Text block ->
--- START ---
In its Report, the Committee highlighted the significant impact learning of the risk of CJD has had on many recipients.
The Committee recommended, inter alia, that the Commonwealth make a one-off payment to recipients who have suffered psychiatric injury. The Committee also recommended that the Commonwealth consider extending this offer to include recipients who have suffered psychological stress or a significant life disturbance. The Committee further recommended that both official and unofficial recipients be eligible for such compensation. At this stage, the Commonwealth has drawn a distinction between those who were treated unofficially and those who were treated officially. We act for a number of unofficial recipients who are also constituents of your electorate. They are deemed to be unofficial as a result of a failure of their treating practitioner to obtain the required approval prior to commencing treatment.
The Committee also called upon the Commonwealth to formally acknowledge the deficiencies in the operation and oversight of the AHPHP, the experimental nature of aspects of the treatment under the program and the anxiety and stress that has been caused to recipients.
Significantly, the Committee also recommended that an epidemiological study be conducted to determine whether recipients have suffered long term side effects (quite apart from CJD) as a result of the treatment they received. For example, in the case of female recipients of hPG, the Committee recommended that investigations s be commenced to determine whether there is a higher incidence of certain cancers such as ovarian and breast cancer in this recipient population..
In addition to these recommendations the Committee made a number of important findings as outlined below.
--- END ---
According to the text on the Committee's report, why are some recipients deemed unofficial? You won't need the rows for this.

Provided records ->
--- START ---
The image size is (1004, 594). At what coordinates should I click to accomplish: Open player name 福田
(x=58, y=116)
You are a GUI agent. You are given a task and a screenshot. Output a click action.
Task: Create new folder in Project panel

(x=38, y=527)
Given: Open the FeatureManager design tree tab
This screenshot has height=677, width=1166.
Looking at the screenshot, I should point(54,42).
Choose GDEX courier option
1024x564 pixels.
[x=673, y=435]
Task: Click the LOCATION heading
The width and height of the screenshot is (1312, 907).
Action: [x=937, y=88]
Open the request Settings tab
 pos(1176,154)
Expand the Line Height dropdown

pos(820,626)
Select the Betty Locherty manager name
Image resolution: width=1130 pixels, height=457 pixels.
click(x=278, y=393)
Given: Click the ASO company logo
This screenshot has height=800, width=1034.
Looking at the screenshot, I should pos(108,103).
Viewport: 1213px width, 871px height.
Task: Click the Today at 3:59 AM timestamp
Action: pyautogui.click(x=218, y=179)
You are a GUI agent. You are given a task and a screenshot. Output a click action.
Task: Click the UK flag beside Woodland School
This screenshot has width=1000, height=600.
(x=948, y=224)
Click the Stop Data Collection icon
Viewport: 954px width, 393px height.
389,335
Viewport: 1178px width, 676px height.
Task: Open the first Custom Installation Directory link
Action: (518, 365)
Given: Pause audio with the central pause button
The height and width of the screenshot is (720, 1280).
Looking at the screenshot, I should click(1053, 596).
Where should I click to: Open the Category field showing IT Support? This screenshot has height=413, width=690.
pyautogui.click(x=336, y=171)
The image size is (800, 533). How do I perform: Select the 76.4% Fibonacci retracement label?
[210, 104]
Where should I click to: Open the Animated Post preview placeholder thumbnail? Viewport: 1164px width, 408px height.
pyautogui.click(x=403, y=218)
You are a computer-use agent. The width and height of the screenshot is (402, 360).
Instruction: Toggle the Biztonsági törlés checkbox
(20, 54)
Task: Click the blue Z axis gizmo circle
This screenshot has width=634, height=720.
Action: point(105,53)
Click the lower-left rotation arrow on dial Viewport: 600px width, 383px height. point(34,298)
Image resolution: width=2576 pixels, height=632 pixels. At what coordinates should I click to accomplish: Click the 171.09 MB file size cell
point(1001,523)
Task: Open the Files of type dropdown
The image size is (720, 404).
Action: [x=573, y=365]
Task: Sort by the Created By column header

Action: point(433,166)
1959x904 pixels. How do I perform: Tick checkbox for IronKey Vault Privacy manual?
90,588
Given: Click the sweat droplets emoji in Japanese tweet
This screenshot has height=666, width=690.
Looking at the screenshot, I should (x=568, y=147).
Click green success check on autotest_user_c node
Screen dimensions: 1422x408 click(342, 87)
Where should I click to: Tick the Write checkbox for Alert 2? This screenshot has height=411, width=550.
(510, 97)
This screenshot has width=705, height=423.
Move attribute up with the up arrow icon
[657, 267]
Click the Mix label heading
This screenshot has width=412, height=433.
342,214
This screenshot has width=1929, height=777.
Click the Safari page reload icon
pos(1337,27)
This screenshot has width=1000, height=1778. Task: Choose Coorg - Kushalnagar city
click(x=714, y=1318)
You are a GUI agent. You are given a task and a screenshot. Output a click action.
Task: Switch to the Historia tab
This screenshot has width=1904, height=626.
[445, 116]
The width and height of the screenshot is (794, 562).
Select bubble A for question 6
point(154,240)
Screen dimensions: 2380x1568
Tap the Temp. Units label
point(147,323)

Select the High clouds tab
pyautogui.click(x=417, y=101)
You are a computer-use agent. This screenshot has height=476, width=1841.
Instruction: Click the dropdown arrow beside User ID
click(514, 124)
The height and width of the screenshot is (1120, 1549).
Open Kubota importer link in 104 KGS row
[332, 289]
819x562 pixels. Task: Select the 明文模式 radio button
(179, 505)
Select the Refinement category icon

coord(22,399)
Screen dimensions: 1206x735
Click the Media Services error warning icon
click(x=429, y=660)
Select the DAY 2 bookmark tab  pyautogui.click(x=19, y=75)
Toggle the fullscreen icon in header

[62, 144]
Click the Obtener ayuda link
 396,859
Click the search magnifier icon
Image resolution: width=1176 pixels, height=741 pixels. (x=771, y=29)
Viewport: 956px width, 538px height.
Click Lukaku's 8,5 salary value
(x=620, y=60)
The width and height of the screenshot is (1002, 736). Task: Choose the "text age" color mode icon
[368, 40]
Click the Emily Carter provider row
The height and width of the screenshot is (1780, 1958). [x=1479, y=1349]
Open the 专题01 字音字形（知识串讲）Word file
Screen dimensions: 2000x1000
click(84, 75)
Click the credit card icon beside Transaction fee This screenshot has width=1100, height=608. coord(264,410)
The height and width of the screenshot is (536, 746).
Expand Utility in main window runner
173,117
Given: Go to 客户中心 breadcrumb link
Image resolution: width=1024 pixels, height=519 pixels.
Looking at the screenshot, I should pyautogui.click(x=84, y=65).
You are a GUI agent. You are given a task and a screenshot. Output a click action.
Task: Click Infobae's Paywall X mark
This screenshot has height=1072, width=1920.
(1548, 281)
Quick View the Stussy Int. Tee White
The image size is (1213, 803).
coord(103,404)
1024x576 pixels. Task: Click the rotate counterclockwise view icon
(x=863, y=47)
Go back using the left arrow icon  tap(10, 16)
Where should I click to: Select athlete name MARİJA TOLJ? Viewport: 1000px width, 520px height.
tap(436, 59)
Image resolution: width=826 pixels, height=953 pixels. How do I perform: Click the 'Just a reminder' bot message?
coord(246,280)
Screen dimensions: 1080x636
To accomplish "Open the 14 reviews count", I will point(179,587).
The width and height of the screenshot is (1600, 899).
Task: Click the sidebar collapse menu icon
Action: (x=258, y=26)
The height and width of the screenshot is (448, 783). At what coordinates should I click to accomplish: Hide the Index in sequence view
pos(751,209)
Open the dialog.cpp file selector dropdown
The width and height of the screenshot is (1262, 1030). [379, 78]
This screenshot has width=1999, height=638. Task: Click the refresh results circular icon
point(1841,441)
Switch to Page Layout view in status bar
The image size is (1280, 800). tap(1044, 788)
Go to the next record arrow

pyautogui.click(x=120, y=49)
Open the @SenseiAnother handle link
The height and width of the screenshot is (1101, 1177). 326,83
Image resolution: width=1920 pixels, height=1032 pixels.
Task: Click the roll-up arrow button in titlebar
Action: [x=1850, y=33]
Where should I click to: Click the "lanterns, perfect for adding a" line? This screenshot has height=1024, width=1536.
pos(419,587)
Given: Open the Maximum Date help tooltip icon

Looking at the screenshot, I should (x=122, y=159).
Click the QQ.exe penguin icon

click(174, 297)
--- END ---
Result of the exercise -> Their treating practitioner failed to obtain the required approval before commencing treatment.